Com base na frase "Os impactos também alcançam" do texto sobre a reforma tributária, enumere tudo o que, segundo essa frase, os impactos alcançam.

__Texto extraído__.
-=-=-

Reforma tributária já exige mudanças nas empresas

Mudanças com IBS e CBS afetam sistemas inteiros e devem ser encaradas como uma transformação do negócio, avalia especialista da KPMG

Embora a transição da Reforma Tributária em 2026 se estenda até 2032, este ano já marca uma etapa importante de preparação para as empresas. A adaptação dos documentos fiscais à CBS e ao IBS é apenas uma das mudanças previstas. Os impactos também alcançam sistemas, contratos, fornecedores, formação de preços e fluxo de caixa.

Segundo Mauro Sergio Bessa Filho, Partner, TAX da KPMG Assessores Ltda., empresa associada à AHK Paraná, um dos principais cuidados é não tratar a reforma como uma questão restrita às áreas fiscal e contábil. “Mais do que uma mudança tributária, a reforma representa uma transformação na forma como as empresas operam e se relacionam com clientes, fornecedores e autoridades fiscais”, afirma.

Mudanças envolvem diferentes áreas

Na tecnologia, será necessário adaptar sistemas de recepção, processamento e emissão de documentos fiscais. Compras e suprimentos deverão avaliar fornecedores também sob a ótica tributária, já que a conformidade pode afetar o aproveitamento de créditos.

Os contratos também deverão ser revistos, enquanto as áreas comercial e financeira terão de avaliar reflexos sobre preços, margens, lucratividade e caixa. “A Reforma Tributária deve ser tratada como um projeto estratégico, envolvendo toda a organização”, destaca Bessa Filho. A capacitação das equipes será essencial para garantir a aplicação correta das novas regras.

A nova sistemática de IBS e CBS prevê um aproveitamento mais amplo de créditos ao longo da cadeia econômica. O modelo tende a aumentar a transparência e reduzir algumas distorções existentes, mas também traz novos pontos de atenção. Entre eles estão o impacto sobre o fluxo de caixa e a necessidade de acompanhar a regularidade tributária dos fornecedores.

Os efeitos, porém, variam conforme o setor, o modelo de negócio e a estrutura de cada empresa. Por isso, uma análise individualizada é importante para identificar riscos e oportunidades.

-=-=-

__Dados coletados__.
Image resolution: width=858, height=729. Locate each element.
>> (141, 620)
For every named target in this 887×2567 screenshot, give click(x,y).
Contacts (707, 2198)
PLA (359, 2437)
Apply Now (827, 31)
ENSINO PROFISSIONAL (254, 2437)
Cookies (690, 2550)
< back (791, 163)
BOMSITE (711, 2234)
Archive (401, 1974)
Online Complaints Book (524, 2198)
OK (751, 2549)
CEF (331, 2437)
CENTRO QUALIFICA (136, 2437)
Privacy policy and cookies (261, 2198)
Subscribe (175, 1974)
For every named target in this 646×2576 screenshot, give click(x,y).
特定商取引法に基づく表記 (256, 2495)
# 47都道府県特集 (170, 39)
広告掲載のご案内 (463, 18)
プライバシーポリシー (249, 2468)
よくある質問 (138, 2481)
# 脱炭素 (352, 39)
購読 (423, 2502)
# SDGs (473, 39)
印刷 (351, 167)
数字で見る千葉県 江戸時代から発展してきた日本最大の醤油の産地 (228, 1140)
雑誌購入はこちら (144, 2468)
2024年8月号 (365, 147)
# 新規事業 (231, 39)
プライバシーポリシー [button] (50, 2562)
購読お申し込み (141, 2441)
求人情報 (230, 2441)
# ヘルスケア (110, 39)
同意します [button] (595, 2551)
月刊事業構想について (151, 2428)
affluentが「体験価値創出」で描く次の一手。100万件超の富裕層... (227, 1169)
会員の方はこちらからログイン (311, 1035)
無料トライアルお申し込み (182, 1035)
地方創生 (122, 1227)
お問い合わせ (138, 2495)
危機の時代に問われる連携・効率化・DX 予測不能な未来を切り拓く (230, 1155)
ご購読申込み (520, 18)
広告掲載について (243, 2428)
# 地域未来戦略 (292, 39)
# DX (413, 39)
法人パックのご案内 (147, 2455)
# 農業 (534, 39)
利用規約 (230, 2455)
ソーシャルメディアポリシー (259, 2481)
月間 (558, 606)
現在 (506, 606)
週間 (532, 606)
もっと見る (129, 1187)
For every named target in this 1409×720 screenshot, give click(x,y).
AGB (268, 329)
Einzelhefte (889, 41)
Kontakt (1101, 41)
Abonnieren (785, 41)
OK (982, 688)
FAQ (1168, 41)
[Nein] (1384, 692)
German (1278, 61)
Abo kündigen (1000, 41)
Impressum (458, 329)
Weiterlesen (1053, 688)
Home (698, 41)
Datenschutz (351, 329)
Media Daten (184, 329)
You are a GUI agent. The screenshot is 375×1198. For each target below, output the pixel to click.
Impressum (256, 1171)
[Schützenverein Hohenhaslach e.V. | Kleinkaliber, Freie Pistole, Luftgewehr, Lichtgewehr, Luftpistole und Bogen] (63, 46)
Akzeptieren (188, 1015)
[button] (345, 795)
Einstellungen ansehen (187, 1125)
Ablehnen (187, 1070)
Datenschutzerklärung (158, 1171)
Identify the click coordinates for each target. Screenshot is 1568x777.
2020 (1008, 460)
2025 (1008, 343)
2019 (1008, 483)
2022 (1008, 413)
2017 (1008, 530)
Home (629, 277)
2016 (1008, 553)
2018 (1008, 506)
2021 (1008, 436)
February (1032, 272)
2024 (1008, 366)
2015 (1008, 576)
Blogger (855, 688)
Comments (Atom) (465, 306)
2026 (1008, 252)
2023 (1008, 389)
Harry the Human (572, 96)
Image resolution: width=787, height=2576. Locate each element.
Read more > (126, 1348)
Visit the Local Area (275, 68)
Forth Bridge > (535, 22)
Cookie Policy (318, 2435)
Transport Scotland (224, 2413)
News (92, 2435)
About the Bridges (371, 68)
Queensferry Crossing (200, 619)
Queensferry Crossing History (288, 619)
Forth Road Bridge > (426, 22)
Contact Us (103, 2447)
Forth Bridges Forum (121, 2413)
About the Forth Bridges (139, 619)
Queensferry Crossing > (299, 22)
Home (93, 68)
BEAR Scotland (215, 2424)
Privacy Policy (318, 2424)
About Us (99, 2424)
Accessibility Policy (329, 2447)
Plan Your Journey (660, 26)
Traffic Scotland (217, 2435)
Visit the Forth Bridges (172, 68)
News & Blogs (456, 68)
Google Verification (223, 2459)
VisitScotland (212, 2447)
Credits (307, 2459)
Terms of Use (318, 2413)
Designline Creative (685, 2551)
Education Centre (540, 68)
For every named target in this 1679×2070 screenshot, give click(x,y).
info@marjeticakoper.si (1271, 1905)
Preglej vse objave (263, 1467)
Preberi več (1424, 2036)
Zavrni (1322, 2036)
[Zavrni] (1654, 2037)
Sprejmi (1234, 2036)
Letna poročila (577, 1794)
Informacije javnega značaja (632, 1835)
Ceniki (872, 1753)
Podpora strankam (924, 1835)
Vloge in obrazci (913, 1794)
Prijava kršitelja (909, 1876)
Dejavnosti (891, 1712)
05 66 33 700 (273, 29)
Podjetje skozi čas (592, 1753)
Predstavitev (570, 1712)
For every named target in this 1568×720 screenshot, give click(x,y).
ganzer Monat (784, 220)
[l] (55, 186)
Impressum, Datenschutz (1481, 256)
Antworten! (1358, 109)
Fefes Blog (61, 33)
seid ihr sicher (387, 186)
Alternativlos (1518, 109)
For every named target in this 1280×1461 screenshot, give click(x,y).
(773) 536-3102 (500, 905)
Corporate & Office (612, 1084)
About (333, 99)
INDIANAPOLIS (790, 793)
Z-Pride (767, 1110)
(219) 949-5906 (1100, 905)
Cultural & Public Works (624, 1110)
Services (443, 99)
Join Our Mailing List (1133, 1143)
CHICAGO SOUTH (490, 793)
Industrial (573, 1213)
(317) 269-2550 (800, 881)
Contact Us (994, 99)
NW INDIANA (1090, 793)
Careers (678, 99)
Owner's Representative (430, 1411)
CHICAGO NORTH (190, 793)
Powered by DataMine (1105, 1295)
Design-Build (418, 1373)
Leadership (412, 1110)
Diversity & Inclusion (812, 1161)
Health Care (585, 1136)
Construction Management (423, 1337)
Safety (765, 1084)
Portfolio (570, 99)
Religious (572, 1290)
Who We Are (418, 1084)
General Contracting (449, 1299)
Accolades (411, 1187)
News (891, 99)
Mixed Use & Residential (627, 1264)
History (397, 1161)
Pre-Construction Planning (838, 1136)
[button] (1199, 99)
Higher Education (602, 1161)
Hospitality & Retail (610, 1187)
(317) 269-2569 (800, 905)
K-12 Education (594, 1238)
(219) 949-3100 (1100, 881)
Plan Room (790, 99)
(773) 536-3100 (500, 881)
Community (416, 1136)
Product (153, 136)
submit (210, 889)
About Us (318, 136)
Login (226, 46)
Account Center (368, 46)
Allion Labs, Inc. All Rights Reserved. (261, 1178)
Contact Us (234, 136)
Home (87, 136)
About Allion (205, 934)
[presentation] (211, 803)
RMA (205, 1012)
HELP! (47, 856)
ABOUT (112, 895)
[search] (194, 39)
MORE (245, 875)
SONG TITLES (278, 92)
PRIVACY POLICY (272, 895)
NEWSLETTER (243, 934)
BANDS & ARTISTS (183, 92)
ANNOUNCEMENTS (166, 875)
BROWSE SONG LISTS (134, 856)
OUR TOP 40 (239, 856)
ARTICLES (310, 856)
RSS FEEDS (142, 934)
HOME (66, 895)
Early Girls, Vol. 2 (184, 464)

-=-=-

__Resposta__.
- sistemas
- contratos
- fornecedores
- formação de preços
- fluxo de caixa